Adapted from Vassilis Vassilikos’ “Z”, the story is based in a fictitious town named “Bharat Nagar” where the powers that be promise their citizens of making it into a city as developed as Shanghai. But there is a heavy price to pay for progress, as skylines are to be erected only after rendering slum dwellers homeless. Herein comes Dr. Ahemadi, the messiah who ruffles some feathers amongst the powerful ruling party by asking questions and fighting for the rights of the soon to be displaced junta. Deemed as a threat to the monetary progress that the party, IBP, is to make with deals for investment in crores of rupees , Dr. Ahemadi is mowed down in what the police cover up as a case of drunken driving. Pressured by the wife of the activist, a cover-up investigation is launched by the state government headed by the no-nonsense IAS officer T.A Krishnan (Abhay Deol) hoping to silence the ruckus caused by the media. Aided by Shalini (Kalki Koechlin) a student of the activist, and Parmar (Emraan Hashmi) a part time pornographer, Krishnan slowly peels layers of truth to get to the bottom of the mystery, which if revealed would put his life and career in jeopardy.

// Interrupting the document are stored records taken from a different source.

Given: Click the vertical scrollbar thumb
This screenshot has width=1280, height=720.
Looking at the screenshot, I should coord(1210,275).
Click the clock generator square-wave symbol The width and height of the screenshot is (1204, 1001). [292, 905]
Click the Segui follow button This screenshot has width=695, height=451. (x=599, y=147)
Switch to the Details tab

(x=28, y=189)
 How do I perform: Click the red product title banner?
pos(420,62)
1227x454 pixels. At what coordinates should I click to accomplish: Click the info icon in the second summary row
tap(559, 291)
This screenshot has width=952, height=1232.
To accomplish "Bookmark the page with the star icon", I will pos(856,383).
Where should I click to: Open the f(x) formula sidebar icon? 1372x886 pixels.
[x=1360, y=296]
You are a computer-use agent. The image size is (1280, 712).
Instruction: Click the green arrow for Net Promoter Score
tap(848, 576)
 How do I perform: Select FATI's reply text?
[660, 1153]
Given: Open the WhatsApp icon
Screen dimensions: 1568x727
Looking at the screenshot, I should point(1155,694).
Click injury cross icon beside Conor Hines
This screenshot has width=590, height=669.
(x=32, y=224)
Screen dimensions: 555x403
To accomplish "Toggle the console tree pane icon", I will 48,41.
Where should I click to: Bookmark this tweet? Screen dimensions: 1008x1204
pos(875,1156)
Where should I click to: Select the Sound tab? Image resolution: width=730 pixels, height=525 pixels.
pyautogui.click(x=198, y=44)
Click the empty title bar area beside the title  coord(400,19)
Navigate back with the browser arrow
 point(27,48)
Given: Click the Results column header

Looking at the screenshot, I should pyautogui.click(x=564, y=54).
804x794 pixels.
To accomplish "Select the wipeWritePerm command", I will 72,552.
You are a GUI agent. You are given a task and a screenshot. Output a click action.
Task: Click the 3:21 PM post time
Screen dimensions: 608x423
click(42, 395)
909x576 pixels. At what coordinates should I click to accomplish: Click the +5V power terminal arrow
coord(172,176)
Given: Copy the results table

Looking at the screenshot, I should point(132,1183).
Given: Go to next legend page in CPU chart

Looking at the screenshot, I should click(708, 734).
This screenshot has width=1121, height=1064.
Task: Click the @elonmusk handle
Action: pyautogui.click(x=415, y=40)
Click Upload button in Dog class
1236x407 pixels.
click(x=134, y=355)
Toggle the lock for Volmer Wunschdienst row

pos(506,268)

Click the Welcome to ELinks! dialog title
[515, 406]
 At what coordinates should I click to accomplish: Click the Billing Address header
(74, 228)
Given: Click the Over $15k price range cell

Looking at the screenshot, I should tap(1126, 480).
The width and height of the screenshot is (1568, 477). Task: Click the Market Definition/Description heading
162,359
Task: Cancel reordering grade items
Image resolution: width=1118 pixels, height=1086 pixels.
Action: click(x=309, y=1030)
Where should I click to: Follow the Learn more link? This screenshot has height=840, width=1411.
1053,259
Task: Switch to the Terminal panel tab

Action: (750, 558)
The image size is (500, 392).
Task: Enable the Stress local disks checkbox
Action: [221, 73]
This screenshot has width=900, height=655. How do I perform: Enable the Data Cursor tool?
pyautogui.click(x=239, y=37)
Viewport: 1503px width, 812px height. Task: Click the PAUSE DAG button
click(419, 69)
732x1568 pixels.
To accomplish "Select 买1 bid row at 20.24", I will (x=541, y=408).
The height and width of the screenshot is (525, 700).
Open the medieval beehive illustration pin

Yet what makes “Shanghai” click are those casual moments even in tense scenes, like a football making its way into a press conference held in an almost dilapidated school, or accidentally playing a porn clip whilst wanting to show a recorded footage as an evidence to the IAS officer, or the opening scene where a goon innocently yearns to know what they call “mutton” in English from where the scene then steamrolls to a mob wreaking havoc lead by the said goon, as in slow motion the horror unfolds in front of our eyes.
Abhay Deol gives a composed performance of a man who is asked to toe the line drawn by his superiors with rewards of a Stockholm assignment dangled in front of him. Although the forced Tamil or its accent on his Hindi may at times make you cringe, he asserts himself as an actor in a brilliantly filmed scene towards the end where he holds the gonads of his superior and forces to make a deal with him, without sounding intimidating yet with a chilling method to his demands. Kalki Koechlin as the angst-ridden protégé of the activist is pissed-off in almost every scene that she is in, making her seem at times one-dimensional. Yet it is Emraan Hashmi, a man who started his career with a notoriety in serial kissing now puts his mouth to better use in delivering dialogues, in the process stealing the show. As the street smart videographer his is a strongly written character, be it being helpless in seeing his boss killed and dealing with its after effects in fear, or the gullible awkwardness with which he starts a conversation with Shalini and Krishnan, he essays his the role of a small-town bumpkin with much conviction.
The supporting cast is top notch, be it the seasoned Farooque Shaikh as the CM’s top dog, or an unknown actor like Pitobash Tripathy–the firebrand of a goon who sells the idea to run down over someone with the guile of a salesman, or Prosenjit, the articulate activist who raises a storm among the junta, and harbors feelings for his student. Credit goes to Dibakar Banerjee and his co-writer Urmi Juvekar who prevent “Shanghai” from sounding morose and heavy-handed in spite of its serious theme. There are the occasional songs which are cleverly inserted, “Imported Kamariyaa” a formulaic item song, for a brief moment made me ask “Thou too Dibakar?” but as the song played on, and as the scene shifted back and forth it made me realize of Dibakar’s genius.
We complain about our movies being stereotyped and no-brainers that often play to the galleries, we blame our film makers for dumbing down our audience, once in a while it takes someone like a Dibakar Banerjee to challenge the audience to raise its bar. The question is: Will we?